Um eine "relationale" Sicht auf Daten zu haben, muss man die werte- und theorielastige Geschichte von Datenobjekten ernst nehmen. Dies fördert auch die Bemühungen, diese Historie in Datenbanken zu dokumentieren, so dass spätere Datennutzer die Qualität der Daten für sich selbst und nach ihren eigenen Standards beurteilen können.

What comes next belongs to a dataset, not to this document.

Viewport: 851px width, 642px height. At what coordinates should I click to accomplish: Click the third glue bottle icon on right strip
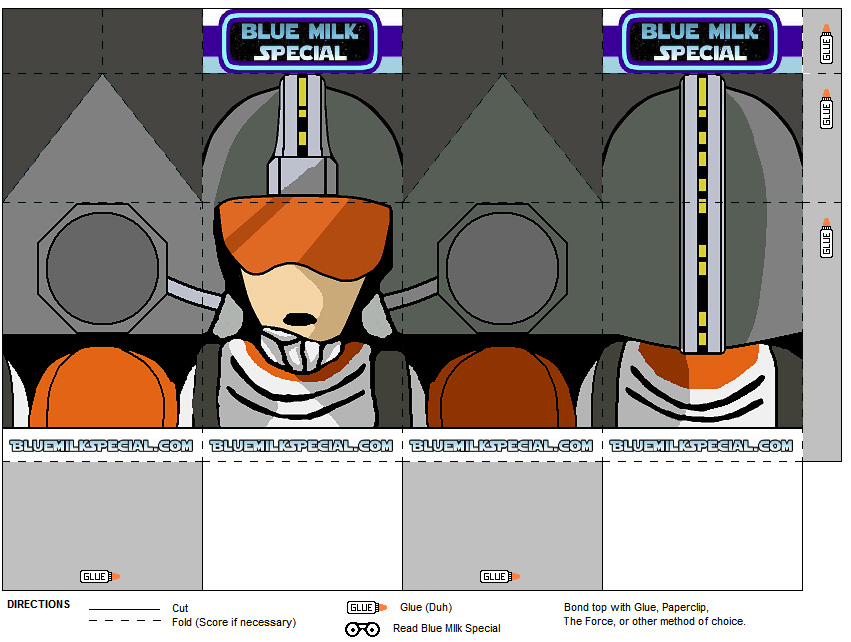pyautogui.click(x=826, y=238)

Die automatisierte Datenanalyse bietet eine aufregende Aussicht auf biologische Entdeckungen. Menschliches Urteilsvermögen wird dabei keineswegs entbehrlich - die wachsende Leistungsfähigkeit von Rechenalgorithmen erfordert einen proportionalen Anstieg von kritischem Denken. Die Zusammenarbeit von Wissenschaftstheoretikern und Biologen kann dabei wesentliche Überlegungen fördern, welche Teile des Daten-Suchens und der Datenintegration mithilfe von Algorithmen durchgeführt werden sollten und wie Ergebnisse interpretiert werden sollten. Die Zusammenarbeit zwischen Philosophen und Bioinformatikern (und anderen Arten von Datenwissenschaftlern) kann der Entwicklung von Dateninfrastrukturen dienen, welche die Herkunft der Daten gebührend erfassen, und die Benutzer anregen, die Qualität und Relevanz der Daten in Bezug auf ihre Forschungsfragen einzuschätzen.

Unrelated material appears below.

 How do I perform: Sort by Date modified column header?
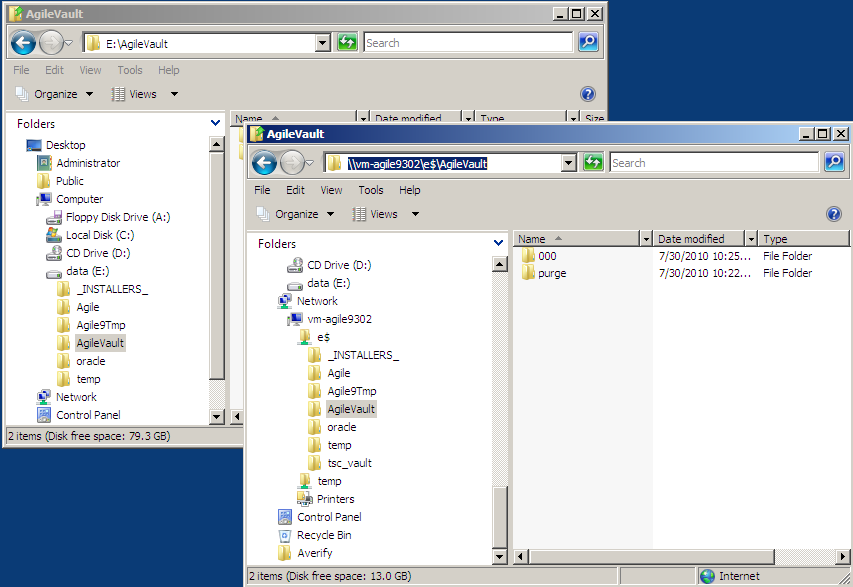click(697, 239)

*Der von Sabine Leonelli (University Exeter, UK) stammende Artikel ist am 5, April 2019 unter dem Titel: " The challenges of big data biology" in den Collections "Philosophy of Biology" in eLife 2019;8:e47381 doi: 10.7554/eLife.47381. erschienen. Der unter einer cc-by-Lizenz stehende Text wurde von der Redaktion möglichst wortgetreu aus dem Englischen übersetzt, durch Abbildungen ergänzt, enthält aber keine Literaturzitate. Diese können im Originaltext nachgesehen werden.